Menuju konten utama

Respons Kontras soal Keppres Jokowi Penyelesaian HAM Masa Lalu

Kontras memberikan tanggapan terkait Presiden Joko Widodo (Jokowi) yang telah meneken Keppres Pelanggaran HAM Berat Masa Lalu.

Presiden Joko Widodo dalam Rapat Tahunan MPR 2022. foto/Biro Setpres

tirto.id - Anggota Divisi Pemantauan Impunitas Kontras, Ahmad Sajali, memberikan tanggapan terkait Presiden Joko Widodo (Jokowi) yang telah meneken Keppres Pelanggaran HAM Berat Masa Lalu.
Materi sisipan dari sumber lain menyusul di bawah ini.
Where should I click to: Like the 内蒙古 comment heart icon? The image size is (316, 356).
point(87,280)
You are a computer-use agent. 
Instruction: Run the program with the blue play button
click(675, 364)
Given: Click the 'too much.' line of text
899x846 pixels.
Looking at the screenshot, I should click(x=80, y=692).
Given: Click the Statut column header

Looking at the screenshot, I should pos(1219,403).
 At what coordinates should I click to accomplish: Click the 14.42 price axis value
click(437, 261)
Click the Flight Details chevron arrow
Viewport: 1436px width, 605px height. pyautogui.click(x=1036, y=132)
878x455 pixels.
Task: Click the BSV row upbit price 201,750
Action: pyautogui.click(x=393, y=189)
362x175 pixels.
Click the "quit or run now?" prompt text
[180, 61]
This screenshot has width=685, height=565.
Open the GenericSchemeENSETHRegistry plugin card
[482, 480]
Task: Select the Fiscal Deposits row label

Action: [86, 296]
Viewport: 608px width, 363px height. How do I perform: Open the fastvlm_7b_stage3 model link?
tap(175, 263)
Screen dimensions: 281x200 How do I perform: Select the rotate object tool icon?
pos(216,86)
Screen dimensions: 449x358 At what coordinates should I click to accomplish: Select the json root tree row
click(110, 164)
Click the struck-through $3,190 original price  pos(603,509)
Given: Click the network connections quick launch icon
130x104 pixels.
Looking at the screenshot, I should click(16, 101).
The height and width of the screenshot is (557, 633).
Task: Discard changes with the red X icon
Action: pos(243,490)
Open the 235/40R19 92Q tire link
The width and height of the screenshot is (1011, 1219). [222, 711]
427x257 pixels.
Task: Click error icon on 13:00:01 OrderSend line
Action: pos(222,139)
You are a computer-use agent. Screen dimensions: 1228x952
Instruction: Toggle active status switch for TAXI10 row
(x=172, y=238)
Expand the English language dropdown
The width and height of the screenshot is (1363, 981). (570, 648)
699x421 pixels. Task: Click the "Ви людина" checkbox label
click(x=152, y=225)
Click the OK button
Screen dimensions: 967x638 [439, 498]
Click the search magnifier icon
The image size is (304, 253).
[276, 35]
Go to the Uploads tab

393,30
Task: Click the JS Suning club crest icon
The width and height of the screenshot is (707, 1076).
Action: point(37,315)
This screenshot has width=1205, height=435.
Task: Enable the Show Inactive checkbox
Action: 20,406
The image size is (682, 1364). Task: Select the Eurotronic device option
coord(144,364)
Presiden Jokowi, dalam pidato kenegaraan di Sidang Tahunan MPR 2022, menyatakan penyelesaian pelanggaran HAM berat masa lalu terus menjadi perhatian serius pemerintah. RUU Komisi Kebenaran dan Rekonsiliasi sedang dalam proses pembahasan, tindak lanjut atas temuan Komnas HAM masih terus berjalan, dan Keppres Pembentukan Tim Penyelesaian Non-Yudisial Pelanggaran HAM Berat Masa Lalu telah ditandatangani Jokowi.

Ahmad berpendapat klaim negara yang direpresentasikan oleh Kejaksaan Agung, Kemenko Polhukam dan kementerian/lembaga terkait justru dinilai tidak serius dalam implementasinya.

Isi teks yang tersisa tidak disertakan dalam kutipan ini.